La política del tiempo


redacción / la voz

En otras épocas ser hombre o mujer del tiempo en la tele suponía ser un personaje controvertido. Los espectadores interpretaban que un sol en un mapa más bien impreciso era una verdad incontestable, un dogma de fe. Y a él se aferraban. Le ocurre hoy lo mismo a los meteorólogos. Cuando tienen que decir cómo va a ser el fin de semana o -horror- la próxima estación, son como un delantero del Mundial tirando un penalti. Si aciertas, no pasa nada, es lo que tienes que hacer. Si fallas… Con la era de la movilidad y las apps del tiempo las tornas han cambiado. Tenemos a nuestra disposición en el bolsillo mucha información actualizada a intervalos regulares y con predicciones horarias y fuentes diversas.
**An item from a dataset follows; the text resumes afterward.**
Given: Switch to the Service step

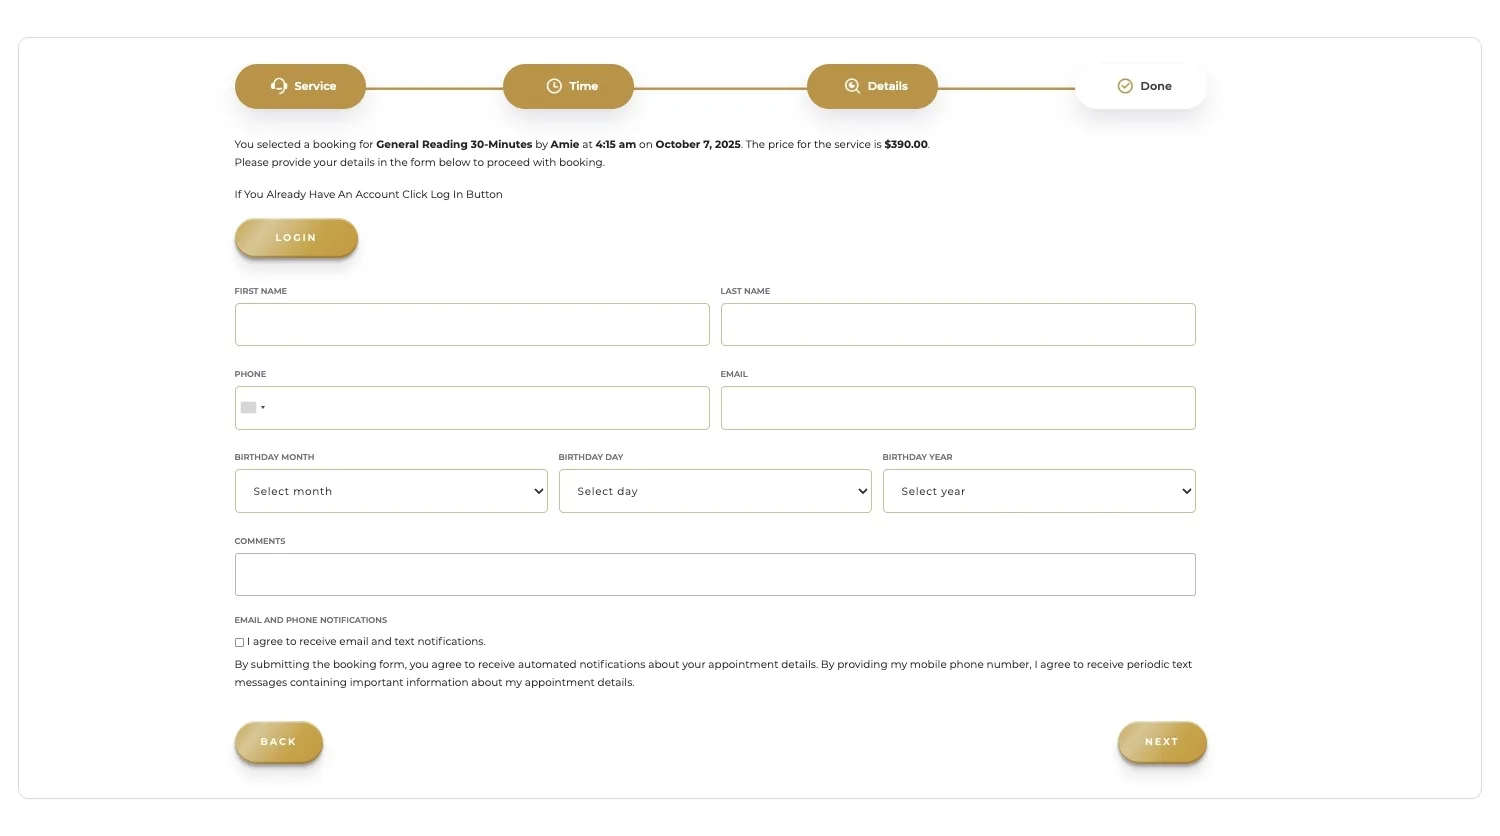Looking at the screenshot, I should (x=300, y=86).
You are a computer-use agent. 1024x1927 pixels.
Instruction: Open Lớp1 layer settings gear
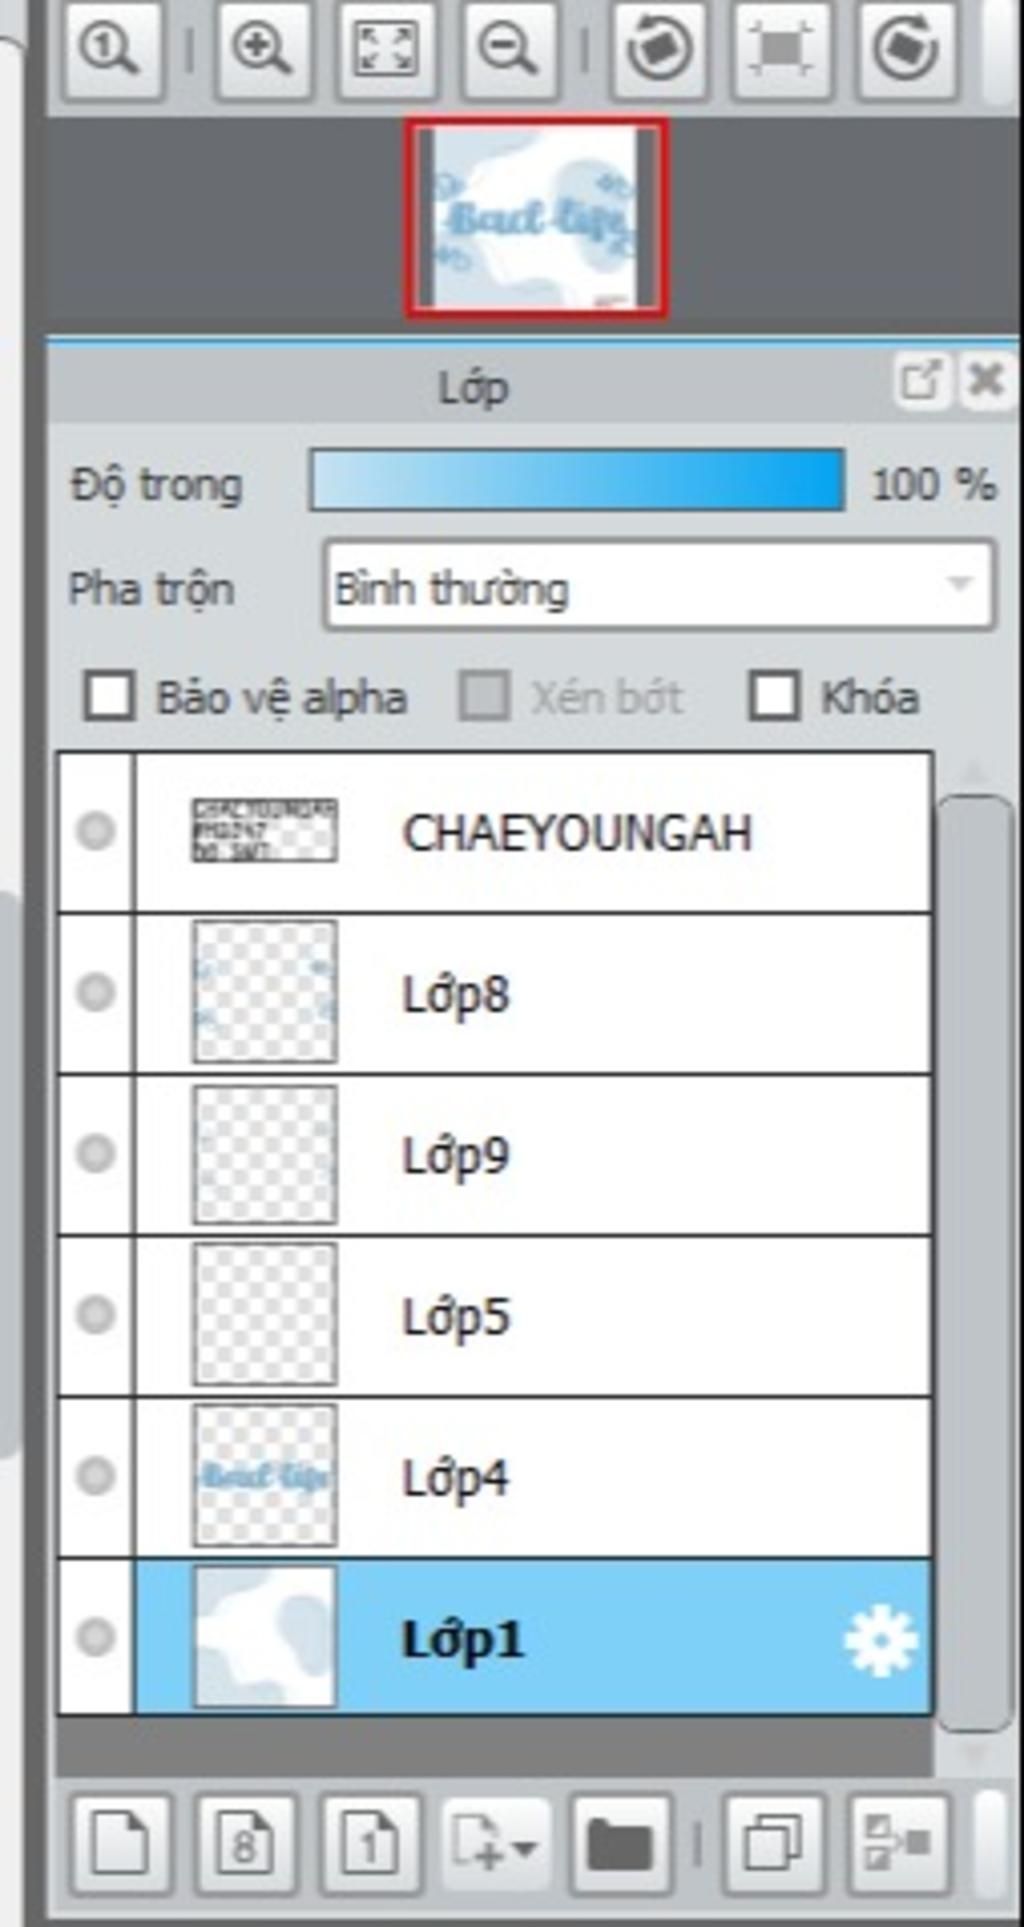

Hay bandos y colores. Pero seguimos prestando atención cuando en la tele hablan de vientos, temperaturas y sensaciones térmicas. En Estados Unidos se ha montado un escándalo a cuenta de los meteorólogos televisivos. Cuatro senadores republicanos han pedido una investigación sobre una ayuda para que en estos espacios hablen sobre el cambio climático. Consideran que esa información es «propaganda» y «adoctrinamiento». Con esta lógica, la próxima vez que intercambien cuatro palabras con un vecino sobre el esperado anticiclón, sin saberlo estarán hablando de política.